• Frank [he/him, he/him]
    ·
    edit-2
    2 years ago

    Having a black stormtrooper who wasn't an ideological Nazi was a mistake. "Actually the Empire are just normal people who are misguided!" No you liberal fucks, they're space Nazis and they're ontologically evil in a straightfoward morality play where good and evil are literally existing magic forces that let you throw rocks with your mind.

    • Frank [he/him, he/him]
      ·
      2 years ago

      Fuck Dave whatever his nuts couldn't even stick it with the Clone Troopers. No, they're not psychologically conditioned from birth to follow the orders of their commanders. No, they're not slave soldiers who were deprived of any chance of experiencing a life that would allow them to develop mature ethics and independent thought. No, they have a brain chip that makes them evil.

      I mean fuck me.

      Apparently the old stuff had lots of clone troopers refuse to follow order 66 and there was actually a small civil war between Republican loyalists and Imperial loyalists, but Disney is like "Nah, let's side-step the whole issue and just say they used mind control".

      • Sea_Gull [they/them]
        ·
        2 years ago

        For a setting that flips out over good and evil, they don't really have conversations about what good and evil are, or where they come from.

        • Frank [he/him, he/him]
          ·
          2 years ago

          They never really needed to. It was all very straightforward in the OT; The bad guys genocide planets and shoot innocent farmers and torture the nice princess. The good guys try to stop or subvert them.

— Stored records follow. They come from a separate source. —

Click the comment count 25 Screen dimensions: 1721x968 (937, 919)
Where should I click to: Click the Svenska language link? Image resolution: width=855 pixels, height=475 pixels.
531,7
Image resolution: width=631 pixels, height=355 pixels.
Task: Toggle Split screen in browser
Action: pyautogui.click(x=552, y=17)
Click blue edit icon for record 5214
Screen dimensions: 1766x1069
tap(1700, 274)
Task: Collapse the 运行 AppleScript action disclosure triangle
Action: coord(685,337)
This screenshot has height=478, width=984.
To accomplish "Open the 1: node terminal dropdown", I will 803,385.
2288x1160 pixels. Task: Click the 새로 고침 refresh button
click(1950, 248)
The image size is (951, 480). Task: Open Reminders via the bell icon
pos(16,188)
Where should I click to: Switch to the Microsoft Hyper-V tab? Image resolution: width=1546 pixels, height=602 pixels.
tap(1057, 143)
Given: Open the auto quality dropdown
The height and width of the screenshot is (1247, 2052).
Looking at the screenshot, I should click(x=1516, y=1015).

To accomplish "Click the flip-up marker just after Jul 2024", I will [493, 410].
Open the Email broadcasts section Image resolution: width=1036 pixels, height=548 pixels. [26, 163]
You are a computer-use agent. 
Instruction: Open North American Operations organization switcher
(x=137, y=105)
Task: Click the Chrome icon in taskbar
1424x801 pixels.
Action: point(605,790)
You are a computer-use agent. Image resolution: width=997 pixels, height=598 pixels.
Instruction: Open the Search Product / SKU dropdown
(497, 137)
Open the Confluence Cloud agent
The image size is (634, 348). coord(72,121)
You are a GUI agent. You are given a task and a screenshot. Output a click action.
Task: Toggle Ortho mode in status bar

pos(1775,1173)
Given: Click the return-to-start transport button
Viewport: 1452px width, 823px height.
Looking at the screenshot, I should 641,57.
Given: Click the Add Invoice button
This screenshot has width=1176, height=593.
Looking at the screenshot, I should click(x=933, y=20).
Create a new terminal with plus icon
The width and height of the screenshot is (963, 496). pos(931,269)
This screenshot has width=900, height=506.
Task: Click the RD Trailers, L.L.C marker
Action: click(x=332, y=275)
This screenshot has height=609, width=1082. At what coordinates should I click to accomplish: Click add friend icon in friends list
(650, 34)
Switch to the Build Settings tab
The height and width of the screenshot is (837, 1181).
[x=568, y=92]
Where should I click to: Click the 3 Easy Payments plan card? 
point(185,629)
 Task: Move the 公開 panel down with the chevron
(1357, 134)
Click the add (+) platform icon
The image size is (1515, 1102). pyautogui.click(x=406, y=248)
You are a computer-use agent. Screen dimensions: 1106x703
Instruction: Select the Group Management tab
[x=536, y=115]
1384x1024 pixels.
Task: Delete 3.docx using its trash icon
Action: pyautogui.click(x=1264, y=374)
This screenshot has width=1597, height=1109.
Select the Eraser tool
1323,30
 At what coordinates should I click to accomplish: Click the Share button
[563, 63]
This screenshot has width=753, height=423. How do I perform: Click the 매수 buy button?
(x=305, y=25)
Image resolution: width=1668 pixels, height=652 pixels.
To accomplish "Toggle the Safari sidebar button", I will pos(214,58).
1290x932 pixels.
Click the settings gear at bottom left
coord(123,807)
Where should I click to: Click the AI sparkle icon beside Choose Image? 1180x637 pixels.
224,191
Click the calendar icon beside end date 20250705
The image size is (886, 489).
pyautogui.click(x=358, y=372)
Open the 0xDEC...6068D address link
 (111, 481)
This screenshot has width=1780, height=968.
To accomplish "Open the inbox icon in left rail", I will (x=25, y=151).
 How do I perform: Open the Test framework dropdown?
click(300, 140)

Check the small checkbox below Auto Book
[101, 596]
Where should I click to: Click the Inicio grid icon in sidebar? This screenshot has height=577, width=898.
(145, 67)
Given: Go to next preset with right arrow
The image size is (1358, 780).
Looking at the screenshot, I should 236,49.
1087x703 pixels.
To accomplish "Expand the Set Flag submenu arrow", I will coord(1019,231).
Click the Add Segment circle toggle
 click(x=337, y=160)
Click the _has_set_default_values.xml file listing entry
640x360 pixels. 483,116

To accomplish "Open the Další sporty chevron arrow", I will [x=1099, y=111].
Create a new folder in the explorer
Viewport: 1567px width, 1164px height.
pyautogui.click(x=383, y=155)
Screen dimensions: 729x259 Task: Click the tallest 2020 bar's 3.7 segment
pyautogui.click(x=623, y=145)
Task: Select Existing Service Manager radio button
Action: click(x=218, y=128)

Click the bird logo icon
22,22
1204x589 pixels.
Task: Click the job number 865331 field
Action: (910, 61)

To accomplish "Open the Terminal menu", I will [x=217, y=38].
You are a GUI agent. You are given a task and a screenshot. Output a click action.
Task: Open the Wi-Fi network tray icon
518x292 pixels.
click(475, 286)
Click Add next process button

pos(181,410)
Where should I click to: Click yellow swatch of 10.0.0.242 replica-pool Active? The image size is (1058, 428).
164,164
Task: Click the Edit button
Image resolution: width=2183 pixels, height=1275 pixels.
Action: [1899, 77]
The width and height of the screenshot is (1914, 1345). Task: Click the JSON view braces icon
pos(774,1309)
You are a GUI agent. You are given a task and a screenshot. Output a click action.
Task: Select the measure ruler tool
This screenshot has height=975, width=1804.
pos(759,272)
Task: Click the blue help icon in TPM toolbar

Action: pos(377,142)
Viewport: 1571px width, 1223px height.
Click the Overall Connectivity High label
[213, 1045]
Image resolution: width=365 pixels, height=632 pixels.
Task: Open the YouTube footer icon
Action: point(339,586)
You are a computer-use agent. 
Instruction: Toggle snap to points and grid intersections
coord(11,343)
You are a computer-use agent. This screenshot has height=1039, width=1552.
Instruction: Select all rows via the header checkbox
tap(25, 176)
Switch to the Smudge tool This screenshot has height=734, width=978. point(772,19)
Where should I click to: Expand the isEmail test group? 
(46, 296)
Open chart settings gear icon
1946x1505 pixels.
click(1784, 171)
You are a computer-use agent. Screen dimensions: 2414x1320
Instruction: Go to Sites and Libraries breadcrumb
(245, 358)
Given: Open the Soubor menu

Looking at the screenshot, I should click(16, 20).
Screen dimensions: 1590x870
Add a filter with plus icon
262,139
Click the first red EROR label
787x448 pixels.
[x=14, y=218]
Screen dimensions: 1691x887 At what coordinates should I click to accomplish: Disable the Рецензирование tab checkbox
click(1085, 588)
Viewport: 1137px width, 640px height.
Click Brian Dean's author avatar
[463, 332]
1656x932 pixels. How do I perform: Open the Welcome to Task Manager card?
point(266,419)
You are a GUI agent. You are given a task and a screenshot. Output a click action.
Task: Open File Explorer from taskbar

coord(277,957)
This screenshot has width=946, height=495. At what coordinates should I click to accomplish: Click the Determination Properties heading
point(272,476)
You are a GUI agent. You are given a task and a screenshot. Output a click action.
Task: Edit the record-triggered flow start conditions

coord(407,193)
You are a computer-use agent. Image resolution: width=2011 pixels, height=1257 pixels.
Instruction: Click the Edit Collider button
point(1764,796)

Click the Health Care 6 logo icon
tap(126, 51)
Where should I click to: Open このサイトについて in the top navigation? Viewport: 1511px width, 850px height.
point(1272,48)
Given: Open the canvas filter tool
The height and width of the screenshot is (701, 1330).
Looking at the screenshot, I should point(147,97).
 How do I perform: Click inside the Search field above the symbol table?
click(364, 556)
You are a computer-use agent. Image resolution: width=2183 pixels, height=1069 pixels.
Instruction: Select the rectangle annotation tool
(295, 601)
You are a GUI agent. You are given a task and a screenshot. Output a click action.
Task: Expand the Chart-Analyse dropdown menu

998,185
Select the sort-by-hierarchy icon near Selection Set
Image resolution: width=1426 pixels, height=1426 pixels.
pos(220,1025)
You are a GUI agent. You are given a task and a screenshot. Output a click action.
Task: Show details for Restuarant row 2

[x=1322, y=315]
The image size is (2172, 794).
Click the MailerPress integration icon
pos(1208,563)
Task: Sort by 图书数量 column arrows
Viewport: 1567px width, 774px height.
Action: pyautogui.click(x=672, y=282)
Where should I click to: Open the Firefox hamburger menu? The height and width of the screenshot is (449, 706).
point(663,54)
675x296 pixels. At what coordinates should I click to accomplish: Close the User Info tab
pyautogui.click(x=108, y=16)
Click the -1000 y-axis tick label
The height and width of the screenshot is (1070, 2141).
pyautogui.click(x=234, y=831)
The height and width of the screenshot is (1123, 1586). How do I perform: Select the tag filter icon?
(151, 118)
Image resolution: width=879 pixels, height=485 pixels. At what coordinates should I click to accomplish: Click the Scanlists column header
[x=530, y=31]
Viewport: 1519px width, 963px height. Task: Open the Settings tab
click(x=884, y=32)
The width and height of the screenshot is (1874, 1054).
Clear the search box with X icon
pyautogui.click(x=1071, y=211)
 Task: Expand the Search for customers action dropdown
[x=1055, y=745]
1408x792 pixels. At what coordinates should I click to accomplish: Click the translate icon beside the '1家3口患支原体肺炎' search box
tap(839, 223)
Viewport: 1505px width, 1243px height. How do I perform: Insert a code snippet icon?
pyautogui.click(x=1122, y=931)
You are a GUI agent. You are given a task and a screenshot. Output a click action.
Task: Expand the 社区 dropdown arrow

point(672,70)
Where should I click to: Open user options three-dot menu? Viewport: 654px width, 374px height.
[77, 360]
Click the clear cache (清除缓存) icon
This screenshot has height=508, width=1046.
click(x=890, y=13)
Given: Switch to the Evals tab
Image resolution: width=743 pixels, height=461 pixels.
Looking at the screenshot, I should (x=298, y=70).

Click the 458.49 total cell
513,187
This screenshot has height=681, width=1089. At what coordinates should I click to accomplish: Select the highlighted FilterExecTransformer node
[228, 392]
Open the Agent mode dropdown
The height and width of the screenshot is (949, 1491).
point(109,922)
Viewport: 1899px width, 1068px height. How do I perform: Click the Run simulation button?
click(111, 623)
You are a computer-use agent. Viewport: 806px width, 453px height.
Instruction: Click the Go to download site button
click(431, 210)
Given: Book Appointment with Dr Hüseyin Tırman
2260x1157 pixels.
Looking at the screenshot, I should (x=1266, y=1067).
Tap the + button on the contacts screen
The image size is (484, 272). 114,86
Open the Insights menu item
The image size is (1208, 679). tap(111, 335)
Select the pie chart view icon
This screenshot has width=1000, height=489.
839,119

          But they tried to massively expand the scope in the prequels, while still making it a goofy kid's adventure movie. You can't do "The fall of the Weimar Empire and the Rise of Nazi Germany" at the same time you're doing "Laser sword wizards go on a space adventure" and also shove "space world war I" in there, it's too many things at once in too many directions. And the sequesl are a mess. The first one is empty masturbatory nostalgia bait that only replicated the first movie on a purely aesthetic level. The second one actually did have some character and plot, and a little bit of reflection on the how the universe was going through a cycle of violence driven by more than just the space wizard battle, which at least made things a little complicated. And then the third one was just fuck awful.

          idk, I was a big star wars fan at one point and it's been very disapointing. At least with the prequels they tried to do something cool and big concept. They did it pretty badly, but they tried, and kids liked it. But the sequels are just awful, and a lot of the TV stuff is just nostalgia garbage that makes the universe smaller and smaller instead of trying to tell new stories.

          • Coca_Cola_but_Commie [he/him]
            ·
            2 years ago

            I'll always have a soft spot for The Clone Wars Multimedia Project. None of it's great literature or anything, obviously, but most of it is so much more interesting than The Clone Wars which would retcon almost everything in TCWMP. Though I especially love Matthew Stover's two novels: Shatterpoint and the Revenge of the Sith novelization.

            Gotta agree that Clone troopers as fascist troops and a critique of modern military training is just a far, far more interesting idea than behavioral chips. But Filoni wasn't interested in those sorts of ideas and instead made the clones plucky heroes fighting for republican ideals alongside their friends the Jedi, who are mostly very warm and personable with their troops, and so then behavioral chips become necessary to explain how Order 66 happened.

    • Sea_Gull [they/them]
      ·
      2 years ago

      Never once did he refer to the stuff that was indoctrinated in him since birth. He already knew something was wrong with what the empire was doing. He just had the wakeup call when a dead dude smeared characterization onto his helmet.

      Instead of a journey anyone could've had, dismantling the real evil of the sith with hard work and introspection, he was just special. Once he got permission, he killed his former bunkmates like they weren't special. Because they and all of the other victims of imperialism were nothing to the writers.

      These are the people who tell themselves that they'd refuse to applaud at Hitler's speech and say 'how dare you, sir' as they no scoped the entire SS.

      People who know nothing about imperialism and fascism wrote Finn's character arc.

      Why wasn't Finn distrustful of the Republic and the rebels? Why did they trust him so quickly? To fast track the retelling of episode 4?

      A more interesting arc was in season one of the new She-ra.

      • Frank [he/him, he/him]
        ·
        2 years ago

        I haven't finished She-ra but what I saw was pretty good. And refreshingly gay.

        • Sea_Gull [they/them]
          ·
          2 years ago

          Later seasons are hard for me to remember, but I was satisfied with a lot of it. And it definitely has more nuanced conversations about good and evil than this slop.

      • Coca_Cola_but_Commie [he/him]
        ·
        2 years ago

        When I heard about Rey, I assumed her character would be something like this: an orphan girl who has grown up on a cutthroat world becomes a hardened and jaded loner. Bitter. Emotionally closed off.

        I assumed that fate would throw her together with Finn, who would be in a similar place vis-à-vis fascist deprogramming. They'd have to learn to trust each other and yadda yadda yadda.

        Instead, we don't really get a story. Maybe my idea was a little trite, but at least it was something.